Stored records
= Beginning of Section =

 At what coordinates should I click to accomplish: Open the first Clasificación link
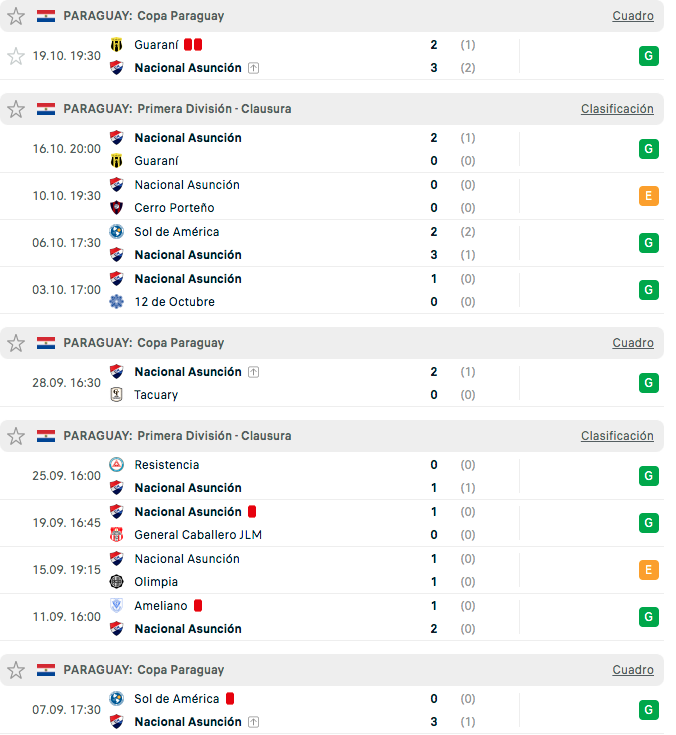617,109
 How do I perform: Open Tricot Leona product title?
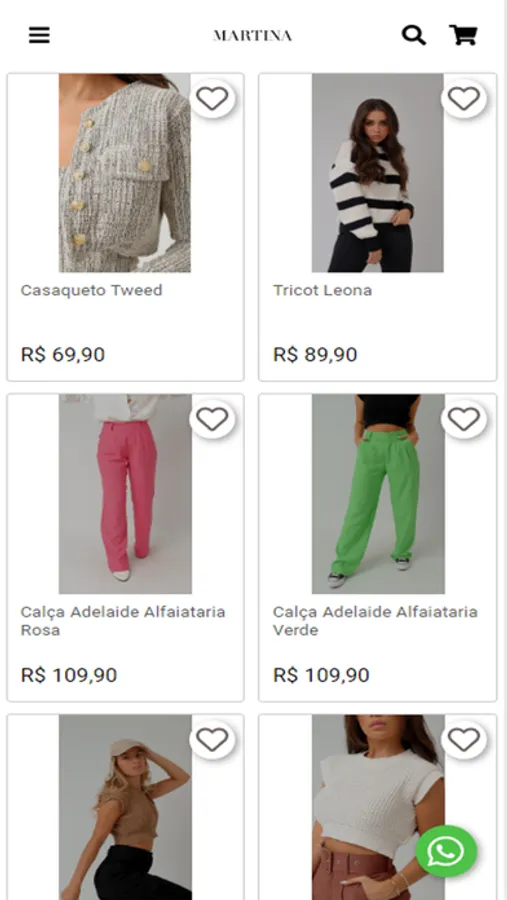322,290
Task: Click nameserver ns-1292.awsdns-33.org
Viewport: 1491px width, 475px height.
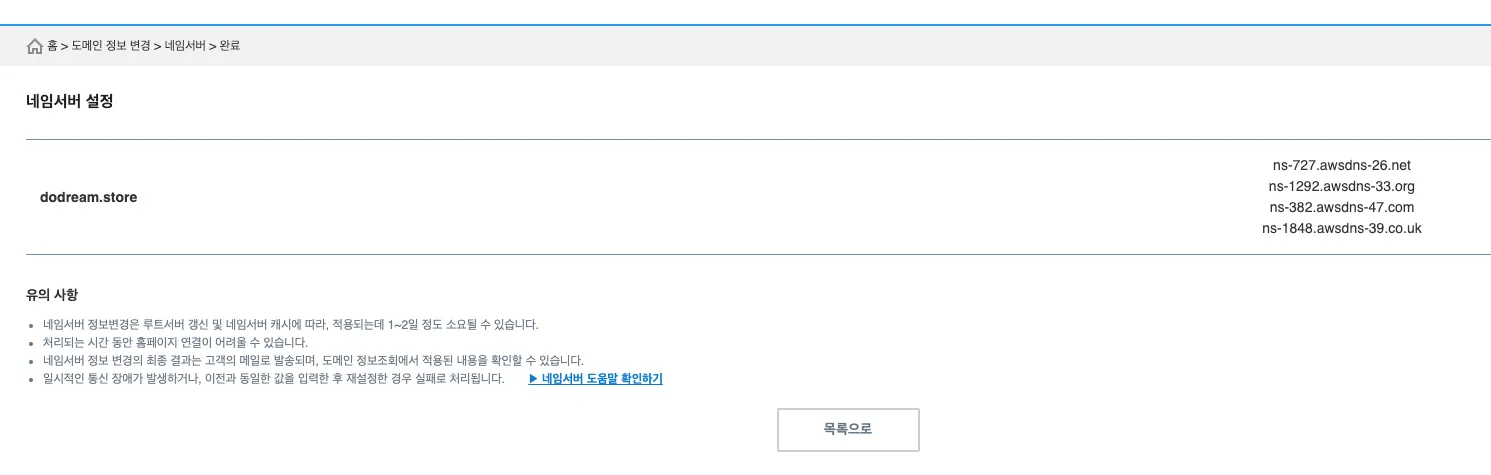Action: click(x=1341, y=186)
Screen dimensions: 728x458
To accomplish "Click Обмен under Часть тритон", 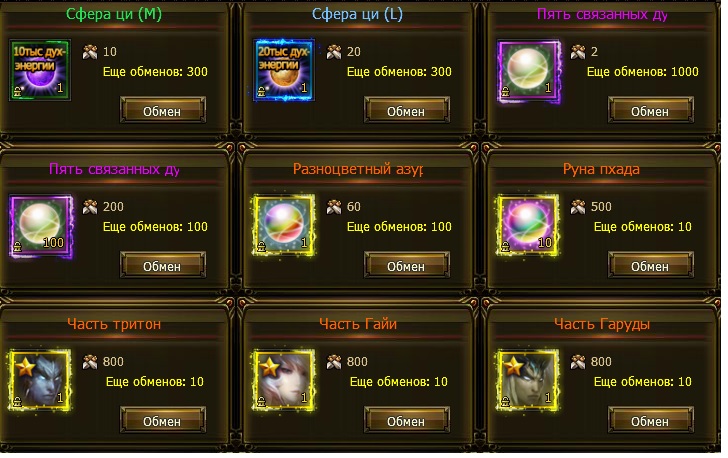I will click(x=162, y=420).
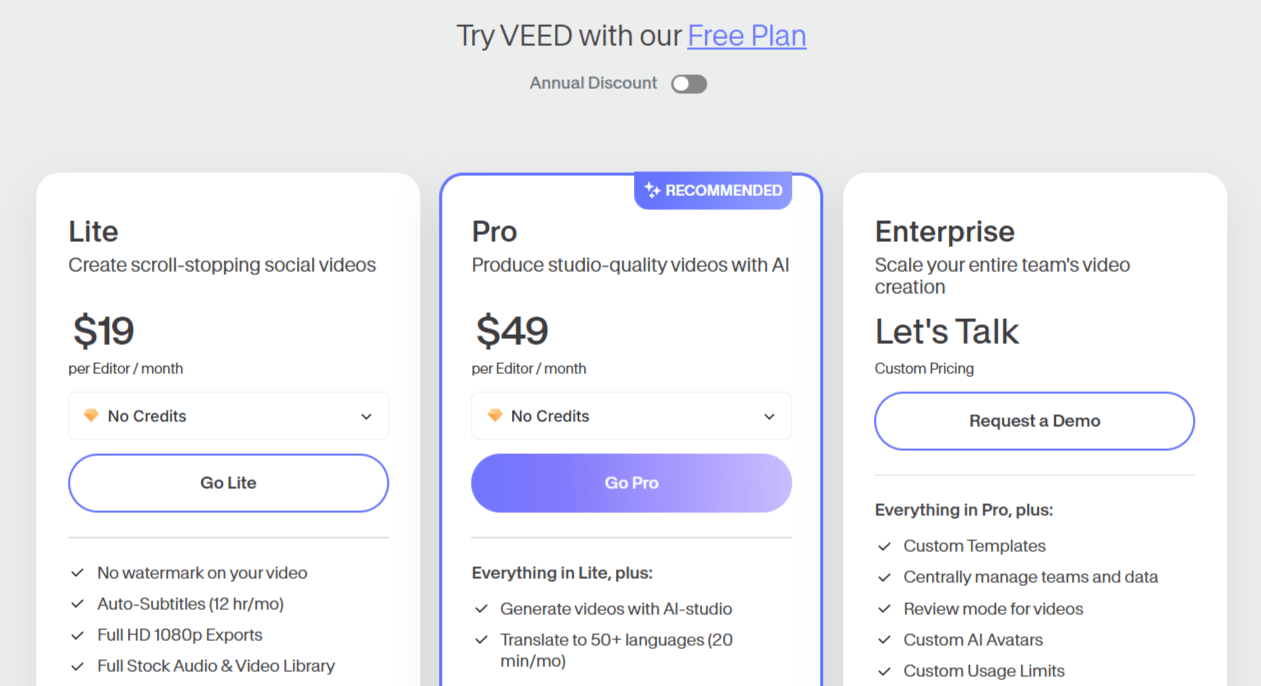Click the checkmark beside Full HD 1080p Exports
Viewport: 1261px width, 686px height.
tap(77, 635)
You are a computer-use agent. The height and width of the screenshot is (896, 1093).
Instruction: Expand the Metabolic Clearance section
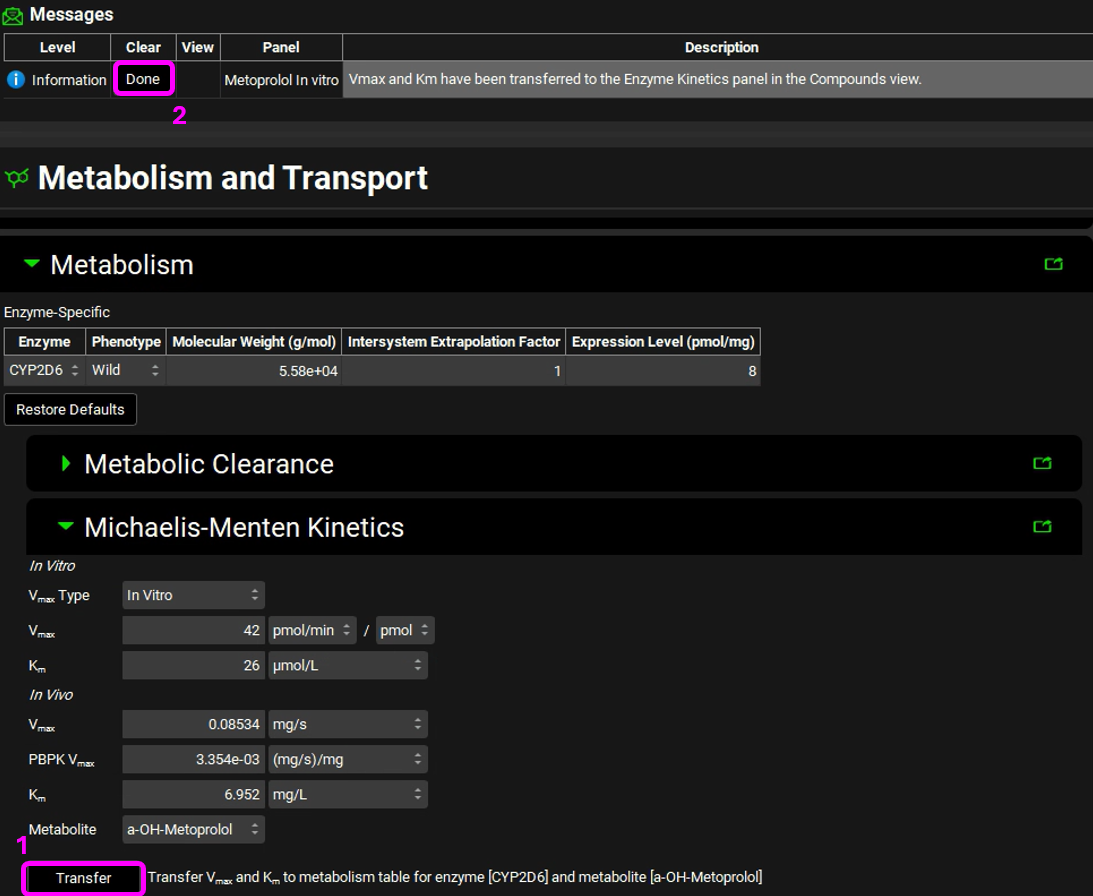[66, 463]
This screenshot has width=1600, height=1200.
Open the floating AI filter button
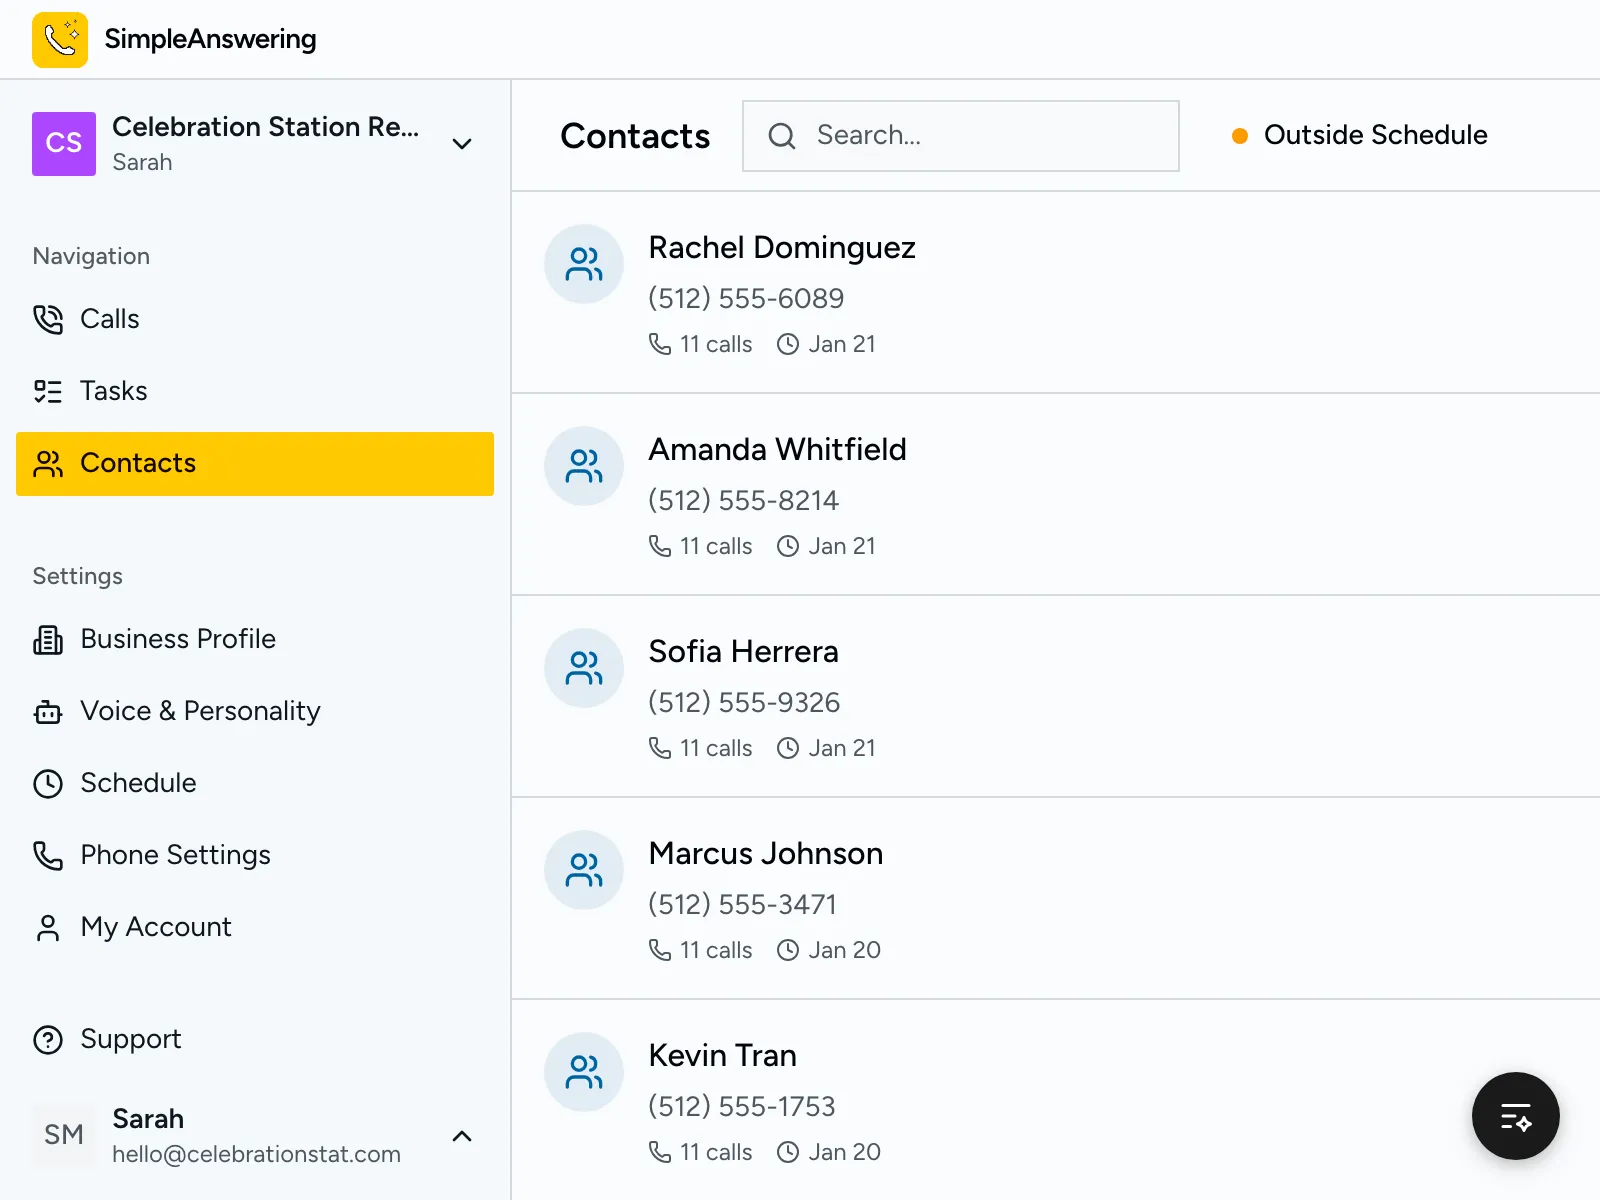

= End of Section =

> ACTIVITY: Write out nothing but the lines from the start of the data through the line with "Task: Click nameserver ns-1292.awsdns-33.org". Leave out the pictures.

> PROBLEM SOLUTION:
 At what coordinates should I click to accomplish: Open the first Clasificación link
617,109
 How do I perform: Open Tricot Leona product title?
322,290
Task: Click nameserver ns-1292.awsdns-33.org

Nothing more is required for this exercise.